Fig. 1.1: Cartoon representing the process of HIV-1 entry into human cells: The surface envelope glycoprotein gp120 of the virus binds to the CD4 receptor on the host cell membrane resulting in a conformational change in gp120 (a) that enables co-receptor binding (b) followed by the exposure of the gp41 transmembrane glycoprotein (c) for fusion of the viral and cell membranes (d).

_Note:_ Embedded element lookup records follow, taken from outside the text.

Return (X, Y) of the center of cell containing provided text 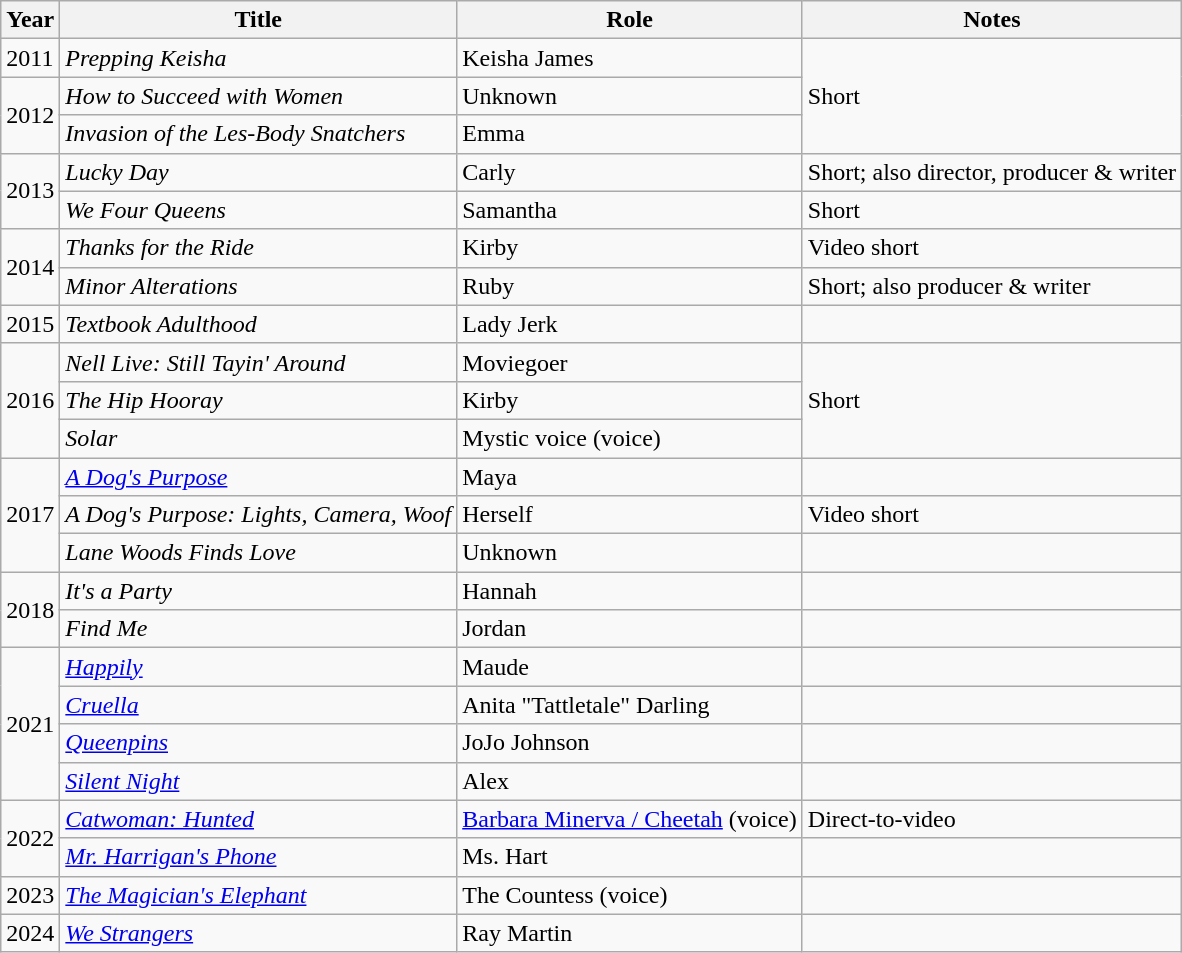
The Magician's Elephant (258, 895)
2017 (30, 515)
Hannah (630, 591)
2022 (30, 838)
Prepping Keisha (258, 58)
We Four Queens (258, 210)
2018 (30, 610)
2011 (30, 58)
Short; also director, producer & writer (992, 172)
Role (630, 20)
A Dog's Purpose (258, 477)
Emma (630, 134)
Invasion of the Les-Body Snatchers (258, 134)
Find Me (258, 629)
Cruella (258, 705)
Ms. Hart (630, 857)
Ray Martin (630, 933)
Textbook Adulthood (258, 324)
Jordan (630, 629)
JoJo Johnson (630, 743)
Happily (258, 667)
Thanks for the Ride (258, 248)
Samantha (630, 210)
Maya (630, 477)
2014 (30, 267)
Solar (258, 438)
We Strangers (258, 933)
Lady Jerk (630, 324)
Keisha James (630, 58)
Catwoman: Hunted (258, 819)
Anita "Tattletale" Darling (630, 705)
How to Succeed with Women (258, 96)
Direct-to-video (992, 819)
Silent Night (258, 781)
Mr. Harrigan's Phone (258, 857)
A Dog's Purpose: Lights, Camera, Woof (258, 515)
It's a Party (258, 591)
Title (258, 20)
Alex (630, 781)
2013 (30, 191)
2015 (30, 324)
2016 (30, 400)
Ruby (630, 286)
Short; also producer & writer (992, 286)
Carly (630, 172)
2021 (30, 724)
Queenpins (258, 743)
Year (30, 20)
Herself (630, 515)
2024 (30, 933)
Maude (630, 667)
Minor Alterations (258, 286)
The Countess (voice) (630, 895)
Moviegoer (630, 362)
Barbara Minerva / Cheetah (voice) (630, 819)
Mystic voice (voice) (630, 438)
Lucky Day (258, 172)
Notes (992, 20)
2012 (30, 115)
The Hip Hooray (258, 400)
Lane Woods Finds Love (258, 553)
Nell Live: Still Tayin' Around (258, 362)
2023 (30, 895)
Identify which cell holds the provided text, then report its [X, Y] central coordinate. 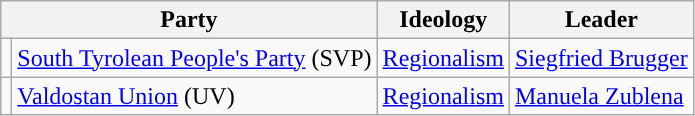
Valdostan Union (UV) [194, 96]
Party [189, 20]
Siegfried Brugger [601, 58]
South Tyrolean People's Party (SVP) [194, 58]
Manuela Zublena [601, 96]
Ideology [443, 20]
Leader [601, 20]
From the cell containing the given text, extract its center point as [x, y] coordinate. 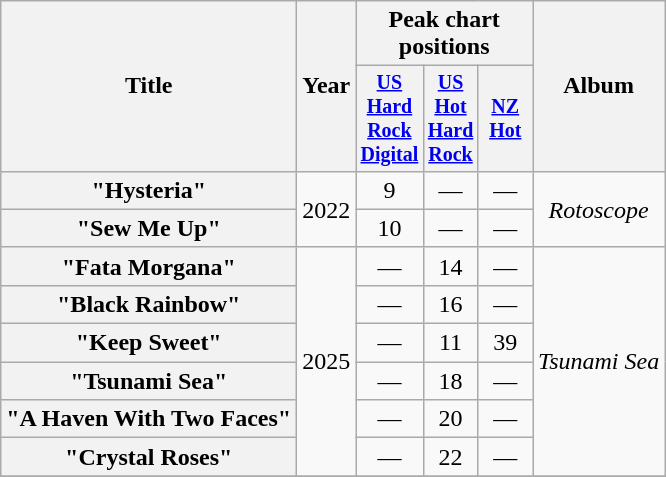
USHardRockDigital [390, 118]
"Tsunami Sea" [149, 381]
Tsunami Sea [598, 361]
20 [450, 419]
22 [450, 457]
10 [390, 228]
"Hysteria" [149, 190]
"Fata Morgana" [149, 266]
11 [450, 343]
"Keep Sweet" [149, 343]
Year [326, 86]
2022 [326, 209]
USHotHardRock [450, 118]
2025 [326, 361]
9 [390, 190]
"Black Rainbow" [149, 304]
Title [149, 86]
Album [598, 86]
39 [505, 343]
16 [450, 304]
"A Haven With Two Faces" [149, 419]
Rotoscope [598, 209]
"Crystal Roses" [149, 457]
18 [450, 381]
Peak chart positions [444, 34]
NZHot [505, 118]
"Sew Me Up" [149, 228]
14 [450, 266]
Determine the [X, Y] coordinate at the center of the cell enclosing the given text.  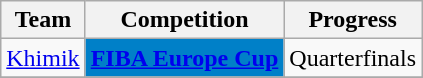
Competition [184, 20]
Quarterfinals [353, 58]
Khimik [43, 58]
Team [43, 20]
Progress [353, 20]
FIBA Europe Cup [184, 58]
Extract the [x, y] coordinate from the center of the cell holding the provided text.  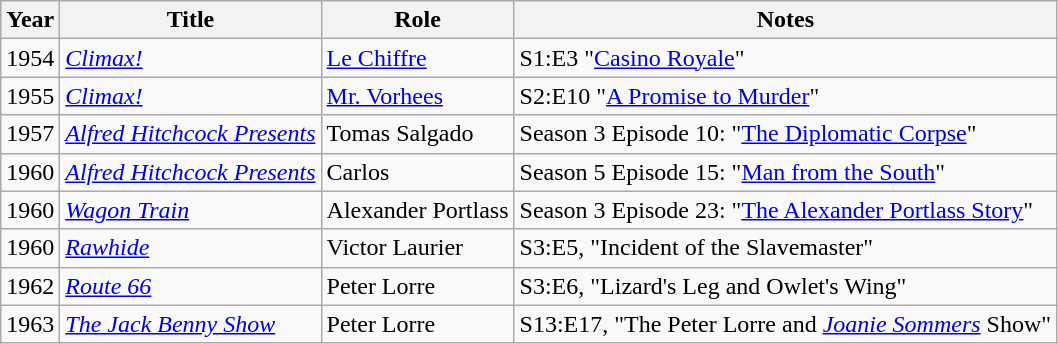
Season 3 Episode 23: "The Alexander Portlass Story" [786, 210]
Year [30, 20]
Carlos [418, 172]
Victor Laurier [418, 248]
1957 [30, 134]
Alexander Portlass [418, 210]
S1:E3 "Casino Royale" [786, 58]
1955 [30, 96]
Role [418, 20]
Season 3 Episode 10: "The Diplomatic Corpse" [786, 134]
Tomas Salgado [418, 134]
The Jack Benny Show [190, 324]
1954 [30, 58]
Route 66 [190, 286]
S13:E17, "The Peter Lorre and Joanie Sommers Show" [786, 324]
S2:E10 "A Promise to Murder" [786, 96]
Wagon Train [190, 210]
S3:E6, "Lizard's Leg and Owlet's Wing" [786, 286]
Mr. Vorhees [418, 96]
Rawhide [190, 248]
Le Chiffre [418, 58]
Season 5 Episode 15: "Man from the South" [786, 172]
Title [190, 20]
1963 [30, 324]
Notes [786, 20]
1962 [30, 286]
S3:E5, "Incident of the Slavemaster" [786, 248]
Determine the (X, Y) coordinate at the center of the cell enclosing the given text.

Source: Doranz et al. (x).
The rhesus macaque (Macaca mulatta) model is widely used to extensively study HIV transmission. This model uses either the simian immunodeficiency virus (SIV), a primate lentivirus closely related to HIV, or a laboratory-created hybrid virus called simian-human immunodeficiency virus (SHIV) consisting of genes that encode the HIV envelope and the SIV core. Both of these viruses can be easily transmitted to macaques by vaginal inoculation and cause AIDS-like illness characterized by severe loss of CD4+ T cells and opportunistic infections. This model of SIV/SHIV infection of macaques is similar to that of HIV in humans in that the target cells, physiology, and immunology of the genital tract are comparable. Using this model, Miller et. al described the propagation and dissemination of SIV after vaginal transmission7 (Fig. 1.2). Their study showed that between days 1-4 post-infection only a few infected cells could be found in the vaginal tissue, the original site of inoculation, as well as at distant gut-associated lymphoid tissues (GALT). However, beyond day 4 post-infection, there is a substantial increase in infected cells at the local vaginal tissue and a concurrent increase over days 10-14 at the GALT. These observations correlate well with later reports describing mucosal SIV infection in rhesus macaques and HIV infection in humans resulting in a rapid depletion of intestinal CD4+ T cells by day 14 post-exposure. This extreme level of depletion of CD4+ T cells occurs primarily in the mucosal tissues of the gastrointestinal (GI) tract where more than 60% of T lymphocytes reside 8-12. It is unclear how the virus effectively manipulates the mucosal microenvironment leading to the systemic spread of infection since the role the mucosal epithelium plays in sensing HIV infection, triggering immune activation, and promoting HIV spread and amplification remains unknown. A better understanding of the detailed steps during the mucosal infection process should provide a framework for understanding the propagation, dissemination, and establishment of infection during the acute stage of infection.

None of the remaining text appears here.